McBride’s practice focuses on patent and other intellectual property litigation.
Akin Gump has more than 850 lawyers and advisers in the U.S., Europe, Asia and the Middle East.
Dewey & LeBoeuf Moves
Dewey Energy Lawyer Moves to O’Melveny & Meyers.
O’Melveny & Myers LLP has added federal energy regulatory lawyer Hugh Hilliard as counsel in the firm’s Washington, office. He will be a member of O’Melveny’s project development and real estate practice group.
Hilliard was a partner at Dewey & LeBoeuf LLP prior to joining O’Melveny. Before practicing law, Hilliard worked at the U.S. Department of the Interior, where he was involved in leasing federal lands and royalty collection in connection with oil, natural gas, and coal development, the firm said.
O’Melveny & Myers has approximately 800 lawyers in 15 offices worldwide.
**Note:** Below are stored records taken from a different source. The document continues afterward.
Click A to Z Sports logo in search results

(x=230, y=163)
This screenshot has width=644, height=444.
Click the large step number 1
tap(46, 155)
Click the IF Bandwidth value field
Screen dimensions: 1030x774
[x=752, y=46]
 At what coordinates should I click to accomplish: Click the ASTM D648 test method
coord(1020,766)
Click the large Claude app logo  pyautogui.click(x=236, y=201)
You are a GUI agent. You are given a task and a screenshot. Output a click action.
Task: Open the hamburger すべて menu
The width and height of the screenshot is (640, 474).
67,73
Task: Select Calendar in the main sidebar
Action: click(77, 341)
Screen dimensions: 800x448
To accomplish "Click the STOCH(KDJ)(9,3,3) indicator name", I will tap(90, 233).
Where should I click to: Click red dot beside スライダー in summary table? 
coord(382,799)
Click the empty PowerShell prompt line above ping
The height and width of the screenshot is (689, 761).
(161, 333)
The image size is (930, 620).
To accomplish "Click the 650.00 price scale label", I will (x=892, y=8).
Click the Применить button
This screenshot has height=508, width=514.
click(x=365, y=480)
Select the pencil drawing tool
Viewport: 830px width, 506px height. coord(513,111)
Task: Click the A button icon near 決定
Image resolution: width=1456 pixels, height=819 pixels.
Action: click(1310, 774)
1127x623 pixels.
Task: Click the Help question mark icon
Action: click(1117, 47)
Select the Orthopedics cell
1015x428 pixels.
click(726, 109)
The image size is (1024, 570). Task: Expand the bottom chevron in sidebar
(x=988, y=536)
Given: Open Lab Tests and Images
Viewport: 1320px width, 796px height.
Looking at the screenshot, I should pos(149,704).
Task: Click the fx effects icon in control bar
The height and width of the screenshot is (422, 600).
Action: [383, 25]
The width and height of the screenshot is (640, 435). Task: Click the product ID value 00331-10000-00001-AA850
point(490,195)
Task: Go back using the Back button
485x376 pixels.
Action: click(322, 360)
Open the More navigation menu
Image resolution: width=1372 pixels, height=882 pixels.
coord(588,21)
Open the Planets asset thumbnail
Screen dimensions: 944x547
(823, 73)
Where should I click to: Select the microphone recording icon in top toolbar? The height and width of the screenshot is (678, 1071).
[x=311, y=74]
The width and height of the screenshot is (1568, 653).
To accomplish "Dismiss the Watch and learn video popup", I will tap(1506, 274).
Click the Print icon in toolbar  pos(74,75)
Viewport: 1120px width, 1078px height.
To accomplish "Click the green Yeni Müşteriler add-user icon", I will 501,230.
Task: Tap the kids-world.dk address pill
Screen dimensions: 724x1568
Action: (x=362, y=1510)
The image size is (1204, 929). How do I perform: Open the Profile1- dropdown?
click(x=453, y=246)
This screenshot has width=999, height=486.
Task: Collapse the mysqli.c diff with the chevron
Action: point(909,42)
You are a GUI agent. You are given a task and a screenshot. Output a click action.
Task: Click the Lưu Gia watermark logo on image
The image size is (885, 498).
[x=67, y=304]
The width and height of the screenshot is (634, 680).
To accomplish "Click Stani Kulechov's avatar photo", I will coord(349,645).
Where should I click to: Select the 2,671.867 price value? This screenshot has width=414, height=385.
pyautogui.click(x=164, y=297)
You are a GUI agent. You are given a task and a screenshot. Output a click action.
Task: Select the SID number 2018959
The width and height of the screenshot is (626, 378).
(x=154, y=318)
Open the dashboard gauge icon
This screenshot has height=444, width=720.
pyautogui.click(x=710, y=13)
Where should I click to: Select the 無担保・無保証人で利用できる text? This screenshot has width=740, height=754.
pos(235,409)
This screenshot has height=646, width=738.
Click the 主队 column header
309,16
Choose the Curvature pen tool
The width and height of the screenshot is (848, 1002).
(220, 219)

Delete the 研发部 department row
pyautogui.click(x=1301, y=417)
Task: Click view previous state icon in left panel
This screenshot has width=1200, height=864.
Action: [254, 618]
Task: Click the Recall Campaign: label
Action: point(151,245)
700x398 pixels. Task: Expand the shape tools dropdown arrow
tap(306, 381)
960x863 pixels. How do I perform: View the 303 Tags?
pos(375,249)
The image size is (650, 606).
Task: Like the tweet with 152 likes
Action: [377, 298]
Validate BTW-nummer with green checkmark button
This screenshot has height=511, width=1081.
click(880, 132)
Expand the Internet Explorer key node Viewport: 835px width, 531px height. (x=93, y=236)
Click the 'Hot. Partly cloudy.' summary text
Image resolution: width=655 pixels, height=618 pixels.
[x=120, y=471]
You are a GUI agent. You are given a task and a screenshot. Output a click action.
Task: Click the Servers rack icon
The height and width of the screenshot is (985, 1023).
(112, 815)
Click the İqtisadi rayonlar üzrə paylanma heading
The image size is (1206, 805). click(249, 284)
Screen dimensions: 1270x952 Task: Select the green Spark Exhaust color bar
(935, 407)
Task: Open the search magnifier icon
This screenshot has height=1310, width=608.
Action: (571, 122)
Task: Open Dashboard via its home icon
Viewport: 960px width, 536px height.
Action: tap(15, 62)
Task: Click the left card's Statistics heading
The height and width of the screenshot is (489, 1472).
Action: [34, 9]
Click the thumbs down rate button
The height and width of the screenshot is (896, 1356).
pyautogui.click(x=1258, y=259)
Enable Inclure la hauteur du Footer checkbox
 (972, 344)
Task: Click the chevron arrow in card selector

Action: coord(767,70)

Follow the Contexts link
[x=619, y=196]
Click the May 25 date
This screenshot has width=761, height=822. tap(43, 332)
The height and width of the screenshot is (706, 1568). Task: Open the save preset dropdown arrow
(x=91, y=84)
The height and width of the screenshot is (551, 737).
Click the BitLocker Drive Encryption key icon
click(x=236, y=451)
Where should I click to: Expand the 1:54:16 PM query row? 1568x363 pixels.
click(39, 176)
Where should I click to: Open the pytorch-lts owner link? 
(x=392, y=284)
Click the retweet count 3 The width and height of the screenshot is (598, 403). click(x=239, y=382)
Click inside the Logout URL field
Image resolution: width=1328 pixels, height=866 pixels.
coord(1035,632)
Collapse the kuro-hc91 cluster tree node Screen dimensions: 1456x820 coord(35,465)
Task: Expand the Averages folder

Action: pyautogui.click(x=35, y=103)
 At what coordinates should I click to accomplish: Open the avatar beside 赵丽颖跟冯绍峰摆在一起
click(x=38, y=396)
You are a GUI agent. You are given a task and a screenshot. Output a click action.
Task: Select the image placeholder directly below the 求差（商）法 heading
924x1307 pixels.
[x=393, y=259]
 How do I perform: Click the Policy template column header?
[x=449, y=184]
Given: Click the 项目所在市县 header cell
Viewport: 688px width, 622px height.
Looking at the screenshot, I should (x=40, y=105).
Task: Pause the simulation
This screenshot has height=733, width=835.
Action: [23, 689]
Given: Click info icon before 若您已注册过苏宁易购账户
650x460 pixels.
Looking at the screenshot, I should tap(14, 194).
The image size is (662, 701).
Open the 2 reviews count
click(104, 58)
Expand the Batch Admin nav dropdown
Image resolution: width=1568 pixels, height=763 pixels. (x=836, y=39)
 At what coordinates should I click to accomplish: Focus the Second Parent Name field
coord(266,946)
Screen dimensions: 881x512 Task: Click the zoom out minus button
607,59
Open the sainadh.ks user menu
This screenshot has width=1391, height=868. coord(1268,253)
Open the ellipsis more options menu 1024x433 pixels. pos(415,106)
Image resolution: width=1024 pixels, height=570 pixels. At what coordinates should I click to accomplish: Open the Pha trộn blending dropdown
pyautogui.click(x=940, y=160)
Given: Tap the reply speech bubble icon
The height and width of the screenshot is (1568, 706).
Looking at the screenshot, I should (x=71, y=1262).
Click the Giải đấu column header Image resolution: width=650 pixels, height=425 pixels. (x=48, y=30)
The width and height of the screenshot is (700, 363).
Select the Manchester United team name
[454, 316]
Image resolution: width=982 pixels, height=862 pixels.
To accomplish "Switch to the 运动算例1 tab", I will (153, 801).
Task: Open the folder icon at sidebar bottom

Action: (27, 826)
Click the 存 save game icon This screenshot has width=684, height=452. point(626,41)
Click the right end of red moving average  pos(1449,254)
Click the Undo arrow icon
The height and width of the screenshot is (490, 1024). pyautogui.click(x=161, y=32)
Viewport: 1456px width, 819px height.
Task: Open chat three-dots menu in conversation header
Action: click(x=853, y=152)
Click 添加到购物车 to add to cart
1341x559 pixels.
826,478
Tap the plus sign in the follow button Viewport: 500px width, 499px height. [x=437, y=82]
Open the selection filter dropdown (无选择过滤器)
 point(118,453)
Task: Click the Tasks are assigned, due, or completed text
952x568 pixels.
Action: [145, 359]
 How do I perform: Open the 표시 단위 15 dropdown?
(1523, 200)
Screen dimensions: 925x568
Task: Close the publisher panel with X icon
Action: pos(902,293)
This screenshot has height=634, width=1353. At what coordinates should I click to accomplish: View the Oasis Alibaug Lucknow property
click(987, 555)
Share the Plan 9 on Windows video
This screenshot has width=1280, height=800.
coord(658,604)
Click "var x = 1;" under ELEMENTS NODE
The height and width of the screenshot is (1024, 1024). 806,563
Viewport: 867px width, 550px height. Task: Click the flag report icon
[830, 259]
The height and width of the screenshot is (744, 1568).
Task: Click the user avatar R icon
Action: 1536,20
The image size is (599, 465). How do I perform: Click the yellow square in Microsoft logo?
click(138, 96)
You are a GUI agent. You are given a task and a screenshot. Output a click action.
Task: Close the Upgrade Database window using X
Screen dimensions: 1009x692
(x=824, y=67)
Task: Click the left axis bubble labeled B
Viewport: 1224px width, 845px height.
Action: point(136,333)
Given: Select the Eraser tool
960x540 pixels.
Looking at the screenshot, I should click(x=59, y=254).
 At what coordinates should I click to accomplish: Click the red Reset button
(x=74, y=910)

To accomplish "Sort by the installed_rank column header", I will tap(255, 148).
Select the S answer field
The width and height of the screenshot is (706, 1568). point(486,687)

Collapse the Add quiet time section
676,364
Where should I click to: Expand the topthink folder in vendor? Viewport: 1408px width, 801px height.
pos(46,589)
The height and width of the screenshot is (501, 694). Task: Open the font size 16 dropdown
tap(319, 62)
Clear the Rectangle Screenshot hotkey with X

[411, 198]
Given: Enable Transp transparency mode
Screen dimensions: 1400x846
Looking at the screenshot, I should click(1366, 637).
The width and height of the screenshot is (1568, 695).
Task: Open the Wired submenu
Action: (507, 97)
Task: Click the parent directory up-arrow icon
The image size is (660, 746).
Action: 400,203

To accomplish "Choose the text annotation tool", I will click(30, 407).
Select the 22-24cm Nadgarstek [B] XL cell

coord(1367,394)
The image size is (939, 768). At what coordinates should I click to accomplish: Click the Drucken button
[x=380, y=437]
Kaye Scholer Hires Dewey Team in Chicago
Kaye Scholer LLP hired a four-member securities and financial services litigation group from Dewey & LeBoeuf LLP in Chicago. Led by former Dewey partner Alan Salpeter, who joins the firm as senior counsel and three other lawyers.
Salpeter has experience litigating securities fraud and other kinds of class-action lawsuits; contested tender offers; proxy contests; aborted business transactions and business failures; alleged breaches of fiduciary duty and negligence by corporate officers and directors and antitrust issues.
He also has extensive arbitration and mediation experience. Recent matters include the successful representation of DeVry Inc. and two of its senior executives in a putative class action and the successful representation of Walgreens in two dismissals of a putative shareholder class action claim, the firm said.
Kaye Scholer has offices in the U.S., Canada, Europe and Asia.